* **About this exercise**
Return each line of the listing that contains the string "agent".

══════

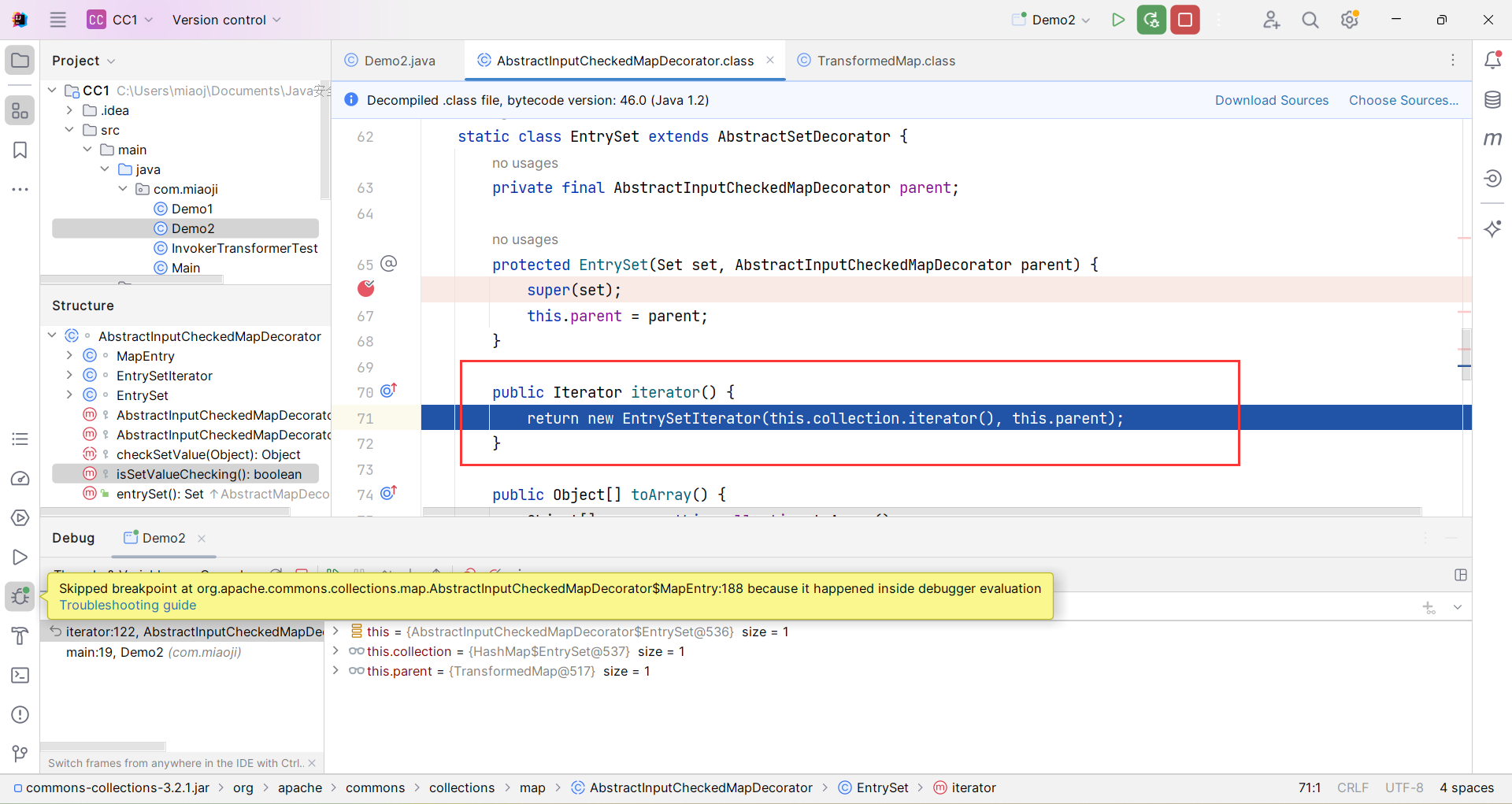The image size is (1512, 804).
Task: Open the Demo2 run configuration dropdown
Action: [1053, 20]
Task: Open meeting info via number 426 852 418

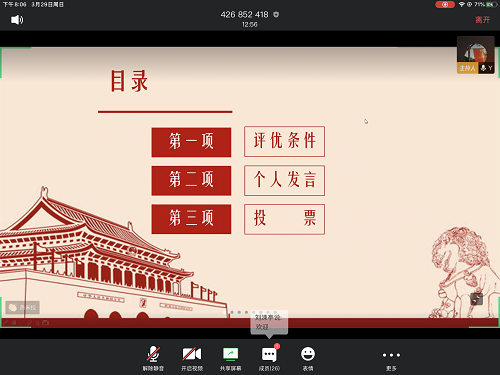Action: pyautogui.click(x=244, y=15)
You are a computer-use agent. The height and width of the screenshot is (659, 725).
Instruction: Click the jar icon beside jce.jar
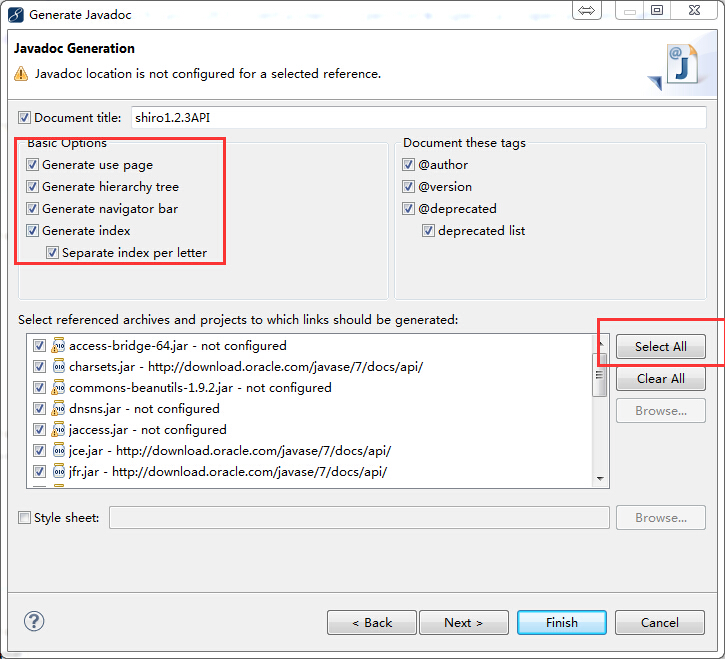pyautogui.click(x=58, y=450)
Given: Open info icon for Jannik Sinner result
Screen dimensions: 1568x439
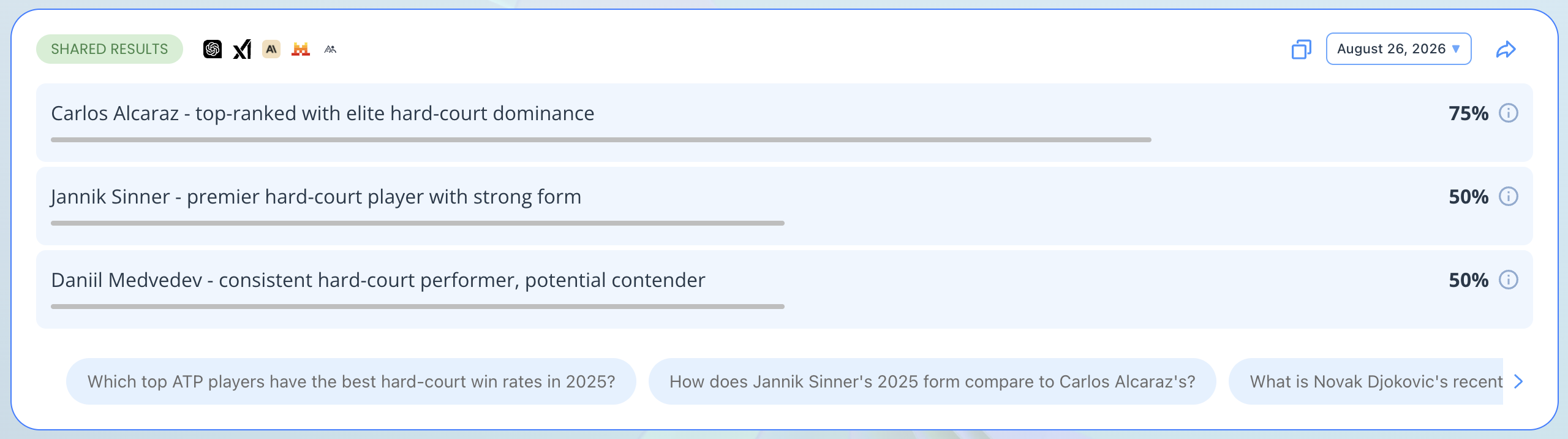Looking at the screenshot, I should pyautogui.click(x=1509, y=196).
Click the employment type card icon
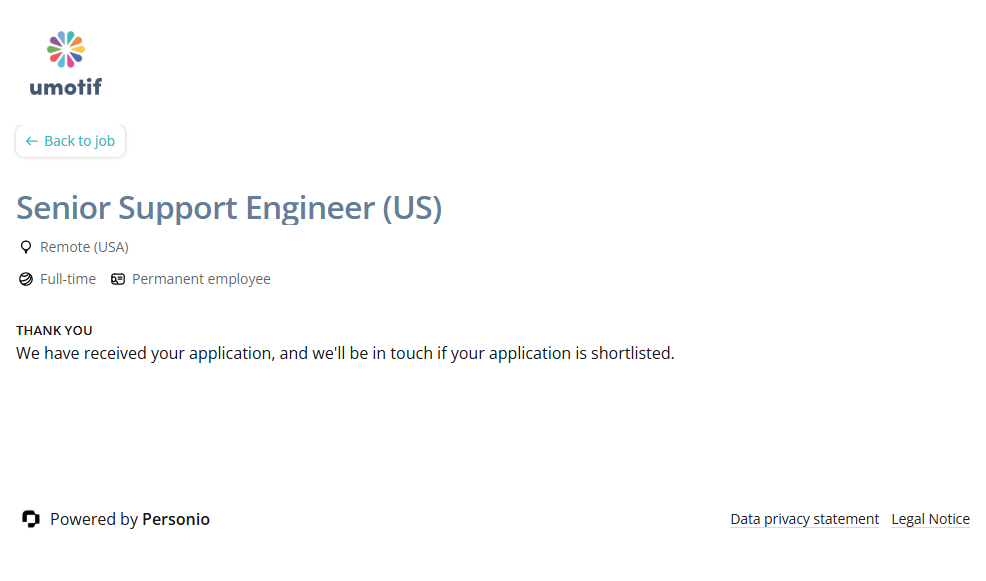 coord(118,279)
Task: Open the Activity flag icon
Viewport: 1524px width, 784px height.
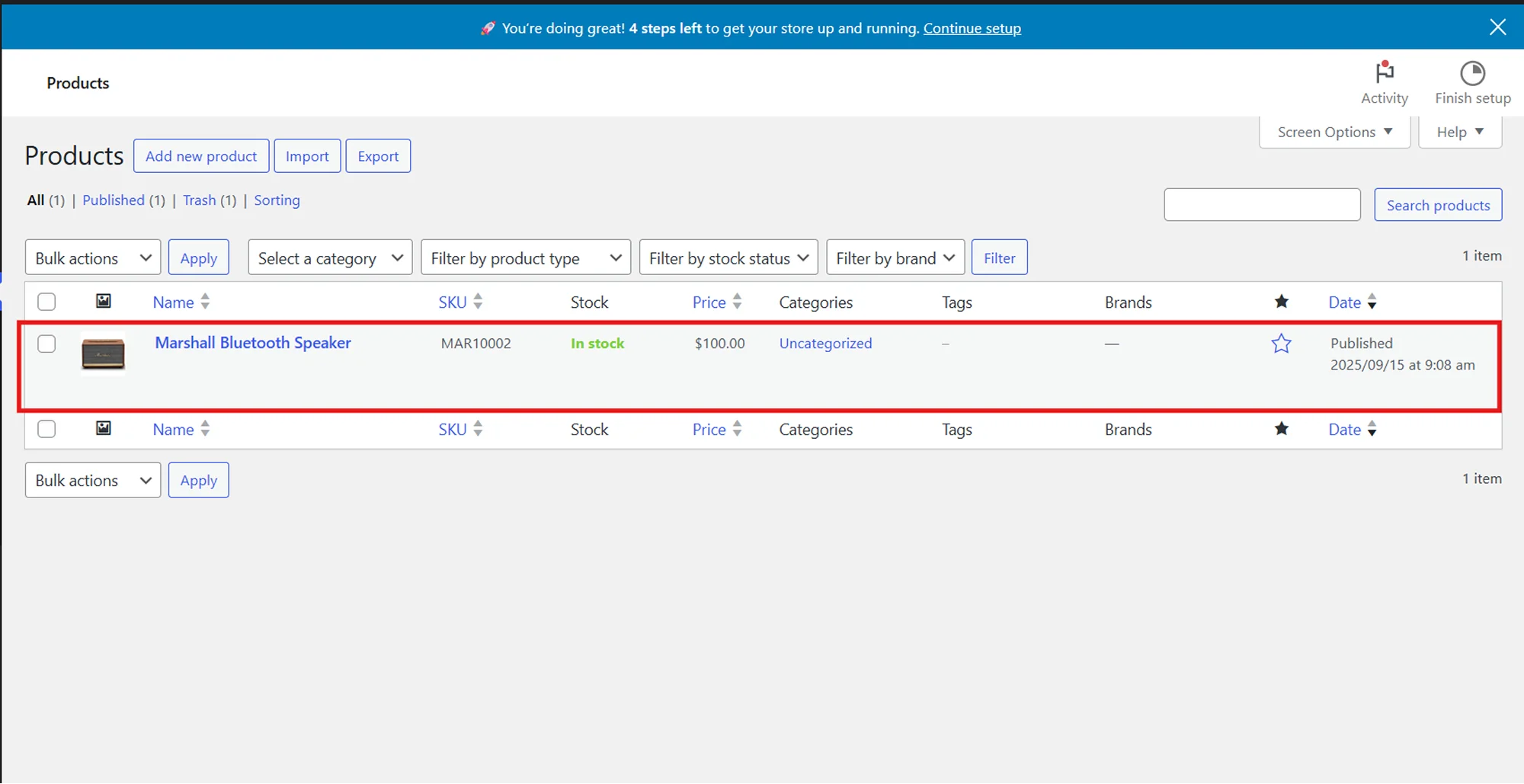Action: [x=1384, y=73]
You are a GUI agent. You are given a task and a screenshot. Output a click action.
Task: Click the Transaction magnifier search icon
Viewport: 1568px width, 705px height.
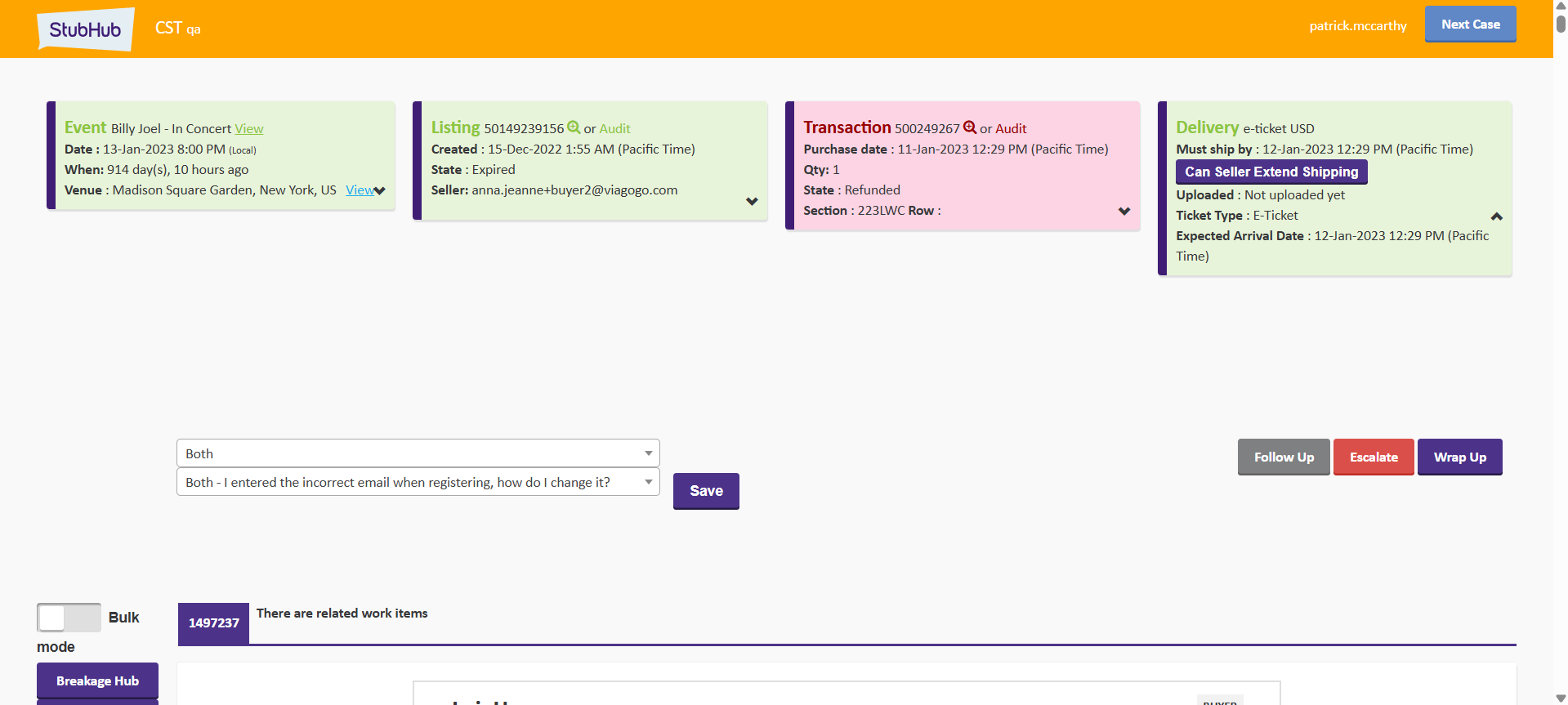point(970,127)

══════

* **Result of this exercise**
You are a computer-use agent. The height and width of the screenshot is (659, 725).
You are a GUI agent. You are given a task and a screenshot. Output a click action.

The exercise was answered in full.